- [WHAT TO WORK ON] Can you transcribe the stretch of the Route 66 history article from "Presented as what" through "Oxford University Press."?
Start of EXTRACT TO READ
Presented as what it calls a “birthday present” to the Mother Road, the Route 66 Road Ahead Partnership has published a new “more accurate history” of Route 66 in conjunction with the Research Encyclopedia on American History from the Oxford University Press.
The Route 66 centennial celebration is scheduled for 2026.
Established in 2015 with support from the National Park Service and the World Monuments’ Fund, The Road Ahead Partnership set a mission of sustaining and revitalizing Route 66 as a national and global icon.
Primary authors of The History of Route 66, the Mother Road’s new biography are David Dunaway and Stephen Mandrogoc of the University of New Mexico.
“The world has long needed an accurate history of Route 66,” Dunaway is quoted in a news release. “Many books tell the story but not always with accuracy.”
“Their analysis will not match other histories of Route 66,” the news release points out, “for their intent was to move beyond stereotypes to tell the stories of groups often left out of the road’s history.
“The work spans the changing eras of America’s mother road, including the origins and early uses of Route 66. Also addressed is the role of the historic freeway during the Depression and the Postwar Era, which led to its popularity as a family vacation destination in the middle of the 20th century. The article documents the decommissioning of the legendary highway and its recent revival, and includes a discussion of Route 66 literature and an overview of primary sources.”
End of EXTRACT TO READ
Start of DATA SHOWN
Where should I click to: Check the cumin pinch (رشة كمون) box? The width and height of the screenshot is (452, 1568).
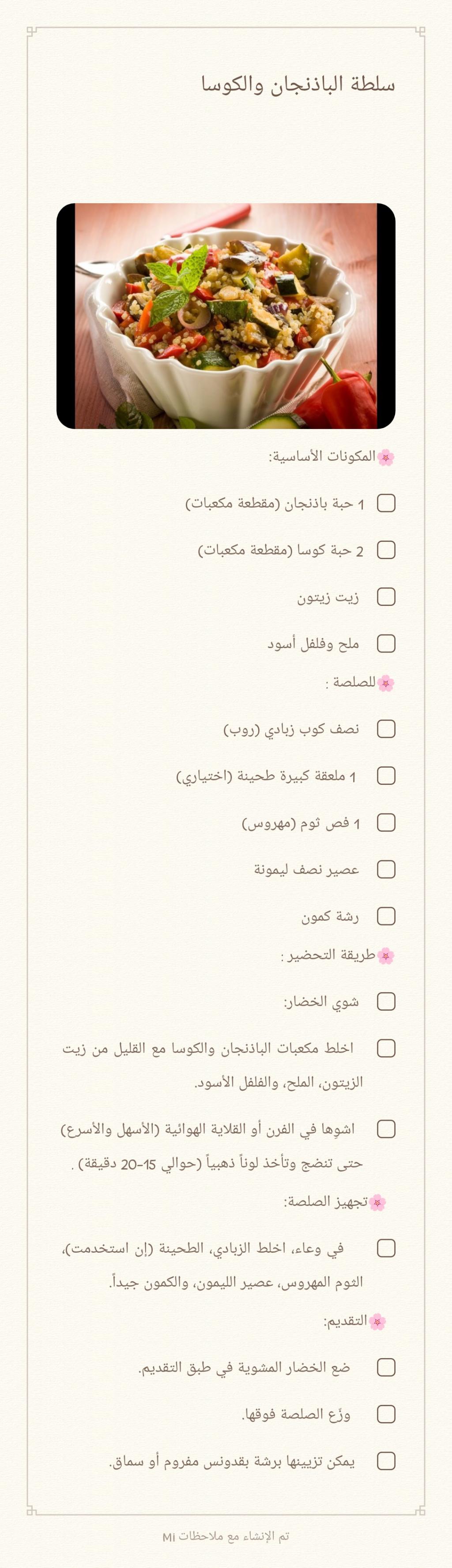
End of DATA SHOWN
- [TASK ANSWER]
Presented as what it calls a “birthday present” to the Mother Road, the Route 66 Road Ahead Partnership has published a new “more accurate history” of Route 66 in conjunction with the Research Encyclopedia on American History from the Oxford University Press.